Penyakit Kelamin

Oke, jadi saya akan mencoba sedikit menjawab tentang ketidaksetujuan beberapa teman fakultas lain tentang penyelenggaraan diskusi pertama SELARAS (Selasar Aksara Selasa Sore), yang bertema tentang Japan Adult Video.

Sebelumnya saya akan sedikit bercerita. Sejak kemarin Minggu saya mengunggah ke media sosial poster SELARAS , diluar dugaan banyak teman dari fakultas lain yang menyatakan keberatan atas dilaksanakannya diskusi tersebut. Bahkan sempat dengar beberapa diantaranya menyampaikan mosi tidak setuju atas diskusi Selaras. Selebihnya, nanti akan saya ceritakan lagi dalam tulisan lain. :)
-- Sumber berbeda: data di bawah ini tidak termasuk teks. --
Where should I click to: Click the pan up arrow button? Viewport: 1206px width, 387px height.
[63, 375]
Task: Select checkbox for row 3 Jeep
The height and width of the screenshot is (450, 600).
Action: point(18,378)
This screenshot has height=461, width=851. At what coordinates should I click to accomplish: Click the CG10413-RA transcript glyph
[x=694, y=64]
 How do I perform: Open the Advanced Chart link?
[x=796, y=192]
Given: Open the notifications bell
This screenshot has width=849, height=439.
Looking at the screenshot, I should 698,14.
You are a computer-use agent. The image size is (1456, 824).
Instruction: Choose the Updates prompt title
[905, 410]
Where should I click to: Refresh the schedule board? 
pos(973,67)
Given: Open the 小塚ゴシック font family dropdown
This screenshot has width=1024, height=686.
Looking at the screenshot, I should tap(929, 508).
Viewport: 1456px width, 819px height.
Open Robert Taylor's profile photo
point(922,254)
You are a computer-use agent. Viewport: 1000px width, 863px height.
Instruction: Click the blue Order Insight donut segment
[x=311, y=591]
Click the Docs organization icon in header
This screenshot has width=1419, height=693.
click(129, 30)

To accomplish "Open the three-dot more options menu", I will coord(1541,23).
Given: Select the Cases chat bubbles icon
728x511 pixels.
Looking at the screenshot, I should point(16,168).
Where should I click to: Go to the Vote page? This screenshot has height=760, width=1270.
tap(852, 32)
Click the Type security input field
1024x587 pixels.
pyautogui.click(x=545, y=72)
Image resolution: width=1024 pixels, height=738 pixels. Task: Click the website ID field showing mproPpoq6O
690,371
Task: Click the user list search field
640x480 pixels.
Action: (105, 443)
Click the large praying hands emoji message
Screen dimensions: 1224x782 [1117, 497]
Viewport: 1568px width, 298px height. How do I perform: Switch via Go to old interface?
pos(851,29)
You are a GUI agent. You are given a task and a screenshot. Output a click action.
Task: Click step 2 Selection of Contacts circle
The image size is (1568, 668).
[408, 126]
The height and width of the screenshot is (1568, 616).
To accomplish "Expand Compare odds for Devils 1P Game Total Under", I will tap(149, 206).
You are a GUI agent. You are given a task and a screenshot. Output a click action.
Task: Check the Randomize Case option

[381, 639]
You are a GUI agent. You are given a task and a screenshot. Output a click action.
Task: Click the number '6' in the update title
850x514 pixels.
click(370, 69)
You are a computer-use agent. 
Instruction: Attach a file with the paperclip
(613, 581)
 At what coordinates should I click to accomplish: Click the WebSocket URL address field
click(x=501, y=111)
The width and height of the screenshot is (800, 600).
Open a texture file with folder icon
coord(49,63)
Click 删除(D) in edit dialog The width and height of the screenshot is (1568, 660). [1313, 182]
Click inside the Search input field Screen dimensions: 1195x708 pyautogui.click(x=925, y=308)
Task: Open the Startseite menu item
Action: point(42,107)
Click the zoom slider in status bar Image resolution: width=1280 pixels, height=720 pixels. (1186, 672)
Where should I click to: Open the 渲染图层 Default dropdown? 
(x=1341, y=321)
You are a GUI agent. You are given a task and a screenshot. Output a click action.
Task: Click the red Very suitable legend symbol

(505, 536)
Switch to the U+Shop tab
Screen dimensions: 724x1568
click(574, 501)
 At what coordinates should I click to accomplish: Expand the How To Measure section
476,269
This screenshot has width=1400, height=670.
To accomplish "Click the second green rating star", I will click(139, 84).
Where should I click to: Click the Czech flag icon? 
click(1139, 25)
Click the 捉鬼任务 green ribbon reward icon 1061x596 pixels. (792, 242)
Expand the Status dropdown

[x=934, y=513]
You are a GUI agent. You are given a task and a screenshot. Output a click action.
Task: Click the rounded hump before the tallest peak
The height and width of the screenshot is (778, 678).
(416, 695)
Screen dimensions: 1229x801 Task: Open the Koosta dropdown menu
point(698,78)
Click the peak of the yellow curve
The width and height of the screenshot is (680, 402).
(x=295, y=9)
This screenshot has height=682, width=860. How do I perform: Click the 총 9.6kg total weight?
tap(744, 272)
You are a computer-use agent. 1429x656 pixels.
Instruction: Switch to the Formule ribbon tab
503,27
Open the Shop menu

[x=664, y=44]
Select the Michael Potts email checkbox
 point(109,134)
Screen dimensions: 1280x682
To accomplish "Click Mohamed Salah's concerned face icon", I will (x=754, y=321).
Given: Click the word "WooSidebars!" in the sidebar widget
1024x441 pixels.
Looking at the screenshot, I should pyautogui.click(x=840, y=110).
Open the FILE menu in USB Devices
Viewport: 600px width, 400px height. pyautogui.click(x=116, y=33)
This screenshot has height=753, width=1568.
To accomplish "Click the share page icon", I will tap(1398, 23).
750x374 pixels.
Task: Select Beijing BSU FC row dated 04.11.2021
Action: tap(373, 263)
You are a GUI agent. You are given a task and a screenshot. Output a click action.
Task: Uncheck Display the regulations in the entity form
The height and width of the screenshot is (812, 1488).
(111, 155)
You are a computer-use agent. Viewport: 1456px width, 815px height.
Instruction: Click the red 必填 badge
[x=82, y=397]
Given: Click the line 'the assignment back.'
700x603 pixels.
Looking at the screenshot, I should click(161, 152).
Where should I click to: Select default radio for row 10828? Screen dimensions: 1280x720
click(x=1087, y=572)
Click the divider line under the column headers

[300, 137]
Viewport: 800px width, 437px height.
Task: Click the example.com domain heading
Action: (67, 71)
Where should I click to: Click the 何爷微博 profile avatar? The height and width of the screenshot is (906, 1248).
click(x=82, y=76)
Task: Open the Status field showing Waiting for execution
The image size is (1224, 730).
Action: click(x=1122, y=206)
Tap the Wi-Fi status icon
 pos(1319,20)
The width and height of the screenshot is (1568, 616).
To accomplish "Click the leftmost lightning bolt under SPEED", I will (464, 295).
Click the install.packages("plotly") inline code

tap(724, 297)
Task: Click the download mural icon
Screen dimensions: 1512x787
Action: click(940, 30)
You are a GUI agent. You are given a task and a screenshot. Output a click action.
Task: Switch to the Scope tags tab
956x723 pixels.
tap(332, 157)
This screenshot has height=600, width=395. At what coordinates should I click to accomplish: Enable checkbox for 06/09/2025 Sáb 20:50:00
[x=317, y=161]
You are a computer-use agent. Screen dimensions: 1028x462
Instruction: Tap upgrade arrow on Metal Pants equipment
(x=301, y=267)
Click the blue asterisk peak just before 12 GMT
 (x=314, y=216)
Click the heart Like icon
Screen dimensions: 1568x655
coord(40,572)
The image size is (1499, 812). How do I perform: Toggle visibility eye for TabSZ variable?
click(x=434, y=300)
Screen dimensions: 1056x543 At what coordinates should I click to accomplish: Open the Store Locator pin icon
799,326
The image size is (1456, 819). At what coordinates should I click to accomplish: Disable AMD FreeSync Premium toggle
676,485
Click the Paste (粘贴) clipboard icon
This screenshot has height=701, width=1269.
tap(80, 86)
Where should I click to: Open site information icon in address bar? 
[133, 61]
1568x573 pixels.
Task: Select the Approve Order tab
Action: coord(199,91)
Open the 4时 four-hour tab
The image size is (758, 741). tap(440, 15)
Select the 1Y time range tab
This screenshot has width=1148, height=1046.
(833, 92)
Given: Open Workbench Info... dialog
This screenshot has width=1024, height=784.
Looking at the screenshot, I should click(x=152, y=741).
Sebelumnya, monggo lihat dulu poster acaranya.

Nah, dalam poster diatas, sebenarnya kan sudah jelas bahwa diskusi ini berdasarkan suatu hasil penelitian. Wong jelas ada abstrak/intisarinya, jelas ada kata kuncinya kok.

Saya kira sampai disini teman-teman akan paham paham bahwa nantinya diskusi yang akan kita laksanakan adalah diskusi yang berdasarkan data-data yang valid dan bukan berdasarkan asumtif semata.

Sayang sekali, faktanya tidaklah demikian. Justru kemudian beberapa orang tidak setuju dengan diskusi ini karena menganggap bahwa pembicaraan kita nanti akan melanggar norma dan moral yang ada di masyarakat. Bahkan protes ini sering ditambahi dengan kalimat "sebagai mahasiswa".

Saya akan mencoba menjawab masalah ini dengan sudut pandang saya, atau boleh lah dikata ini berdasar pada mindset yang saya yakini dan saya tanamkan pada diri saya sendiri.

Gini lo, seumpama nih ada bangkai busuk di rumah dan kita adalah orang pertama yang mencium bau busuk tersebut. Lantas, apa yang akan kita lakukan?

Apakah mengajak orang lain untuk menelusuri keberadaannya lalu kemudian membuangnya, atau justru memilih diam dan pura-pura nggak tau?

Dalam hal ini, bayangkan jika JAV adalah bangkai busuk tadi. Seolah tidak terlihat tapi eksis, ada di sekitar kita.

Atau, katakanlah JAV adalah hal yang sangat njijiki bagi mahasiswa-mahasiswa yang protes tadi, bahkan boleh lah dianggap JAV ini layaknya penyakit-penyakit kelamin. Njijiki, hina, haram jadah.. Apa aja lah.

Sekarang saya bertanya, jika hal njijiki tersebut kita diamkan, apakah hal tersebut akan hilang dengan sendirinya, atau ada kemungkinan justru makin parah dan makin meluas?

Kalau sebagai mahasiswa kita masih berpikiran sempit, yaitu bahwa mahasiswa yang baik adalah mahasiswa yang nggak pernah ngomong hal-hal njijiki. Ya sudah. Stop ngomongin JAV, stop ngomongin penyakit kelamin. Stop ngomongin gonore, sipilis, HIV AIDS, atau berondong jagung lah.

Maka saya yakin, kedepannya nggak akan ada mahasiswa Indonesia yang turut andil dalam menemukan vaksin sipilis, kapsul cespleng obat gonore, atau vaksin terhadap penyakit HIV.

Nah gimana mau jadi penemu? Ngomongin hal itu aja dianggap melanggar norma dan moral kok?

Maka, ayolah guys berpikiran lebih terbuka. Meskipun objek yang akan kita bicarakan adalah hal-hal yang mungkin menurutmu njijiki, tapi banyak kok yang bisa kita ambil dari diskusi tersebut. Bahkan banyak solusi yang kemudian bisa kita berikan terhadap masyarakat.

Kalau kata mas Ody Dwi Cahyo, sometimes in the name of research and science, everything is legitimate to be discussed.

Setuju mas! Karena bagaimanapun, segala solusi dari sebuah permasalahan selalu diawali dengan sebuah riset. Maka, dalam hal riset sudah seharusnya tidak ada objek yang kita anggap sebagai objek yang tabu.

Gini lo, jangan ajak masyarakat untuk sekedar berpikir mana yang baik mana yang buruk, tapi ajak masyarakat untuk tahu bahwa dari suatu hal yang buruk kita tetap dapat menarik hal-hal yang baik.

Gimana caranya? Ya dengan ikut diskusi dan jangan semata berasumsi.

Kesimpulannya, sebagai mahasiswa kita sangat boleh kok ngomongin hal-hal yang njijiki, yang penting jangan lupa lah untuk bareng-bareng cari solusi.

Intinya sih gitu. Sudah pernah kena penyakit kelamin?